TASK DETAILS: Within the listing below, how many lines feature the word "search"? Reply with only that number.

RECORDS FOR PROCESSING:
++++++++

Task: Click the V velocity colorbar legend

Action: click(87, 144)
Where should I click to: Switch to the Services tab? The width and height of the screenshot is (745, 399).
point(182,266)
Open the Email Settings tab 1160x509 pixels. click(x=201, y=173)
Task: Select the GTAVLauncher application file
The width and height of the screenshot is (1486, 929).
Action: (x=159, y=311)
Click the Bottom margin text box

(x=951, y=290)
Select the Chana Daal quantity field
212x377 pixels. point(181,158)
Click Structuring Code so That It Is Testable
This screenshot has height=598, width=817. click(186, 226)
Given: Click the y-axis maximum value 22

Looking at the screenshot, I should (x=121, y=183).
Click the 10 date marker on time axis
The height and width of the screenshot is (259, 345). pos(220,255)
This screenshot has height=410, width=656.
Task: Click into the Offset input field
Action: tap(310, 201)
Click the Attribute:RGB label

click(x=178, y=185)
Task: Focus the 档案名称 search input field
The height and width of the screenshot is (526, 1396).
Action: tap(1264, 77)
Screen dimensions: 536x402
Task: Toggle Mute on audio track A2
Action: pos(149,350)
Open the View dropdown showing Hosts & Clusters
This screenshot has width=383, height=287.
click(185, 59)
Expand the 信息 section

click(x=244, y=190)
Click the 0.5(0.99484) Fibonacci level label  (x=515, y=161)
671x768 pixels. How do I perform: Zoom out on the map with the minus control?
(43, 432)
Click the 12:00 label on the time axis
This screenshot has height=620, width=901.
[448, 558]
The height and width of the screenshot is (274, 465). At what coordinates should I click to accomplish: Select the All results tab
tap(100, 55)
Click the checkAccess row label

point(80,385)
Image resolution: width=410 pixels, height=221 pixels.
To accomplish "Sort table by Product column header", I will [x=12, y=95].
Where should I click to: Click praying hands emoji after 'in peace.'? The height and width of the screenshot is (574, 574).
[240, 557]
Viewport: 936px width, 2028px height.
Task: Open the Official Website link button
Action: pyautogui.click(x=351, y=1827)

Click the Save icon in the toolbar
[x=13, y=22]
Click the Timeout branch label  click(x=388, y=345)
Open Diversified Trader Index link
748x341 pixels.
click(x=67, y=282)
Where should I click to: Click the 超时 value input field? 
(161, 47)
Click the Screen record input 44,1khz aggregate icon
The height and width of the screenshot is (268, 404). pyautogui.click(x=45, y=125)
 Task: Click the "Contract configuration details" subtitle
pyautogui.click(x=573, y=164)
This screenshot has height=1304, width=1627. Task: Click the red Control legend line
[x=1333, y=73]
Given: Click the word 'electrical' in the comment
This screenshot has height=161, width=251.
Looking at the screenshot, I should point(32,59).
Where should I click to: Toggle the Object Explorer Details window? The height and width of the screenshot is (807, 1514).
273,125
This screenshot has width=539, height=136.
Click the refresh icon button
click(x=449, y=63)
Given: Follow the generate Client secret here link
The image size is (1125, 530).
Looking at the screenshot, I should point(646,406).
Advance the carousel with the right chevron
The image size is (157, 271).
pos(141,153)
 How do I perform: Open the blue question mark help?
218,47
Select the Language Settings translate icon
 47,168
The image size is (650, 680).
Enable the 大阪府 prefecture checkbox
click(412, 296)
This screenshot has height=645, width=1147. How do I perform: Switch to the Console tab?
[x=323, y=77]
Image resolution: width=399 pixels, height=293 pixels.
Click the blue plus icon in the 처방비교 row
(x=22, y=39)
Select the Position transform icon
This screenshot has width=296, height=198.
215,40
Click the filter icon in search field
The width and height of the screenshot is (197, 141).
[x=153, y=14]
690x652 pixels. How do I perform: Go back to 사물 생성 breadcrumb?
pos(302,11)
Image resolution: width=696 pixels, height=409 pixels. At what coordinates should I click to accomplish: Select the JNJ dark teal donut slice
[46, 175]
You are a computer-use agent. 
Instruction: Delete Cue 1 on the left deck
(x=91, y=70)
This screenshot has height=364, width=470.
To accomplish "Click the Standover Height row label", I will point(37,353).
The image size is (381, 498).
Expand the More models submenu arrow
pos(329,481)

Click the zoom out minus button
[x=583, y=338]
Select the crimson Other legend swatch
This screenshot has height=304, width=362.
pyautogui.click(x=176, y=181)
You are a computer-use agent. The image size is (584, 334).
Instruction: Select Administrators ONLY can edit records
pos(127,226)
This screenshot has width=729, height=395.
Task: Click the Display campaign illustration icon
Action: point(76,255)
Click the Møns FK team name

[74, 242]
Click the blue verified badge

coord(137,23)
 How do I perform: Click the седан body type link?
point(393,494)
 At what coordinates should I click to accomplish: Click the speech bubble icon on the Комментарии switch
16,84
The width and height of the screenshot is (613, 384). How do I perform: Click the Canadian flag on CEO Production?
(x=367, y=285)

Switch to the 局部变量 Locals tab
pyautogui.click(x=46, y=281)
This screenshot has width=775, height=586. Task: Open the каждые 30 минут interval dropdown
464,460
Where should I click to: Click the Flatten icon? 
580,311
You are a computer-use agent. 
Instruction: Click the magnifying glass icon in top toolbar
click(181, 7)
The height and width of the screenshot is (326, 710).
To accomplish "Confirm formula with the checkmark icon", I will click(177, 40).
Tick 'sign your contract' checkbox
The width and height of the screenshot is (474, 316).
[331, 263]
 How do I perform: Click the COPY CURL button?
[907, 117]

++++++++

EXERCISE ANSWER: 2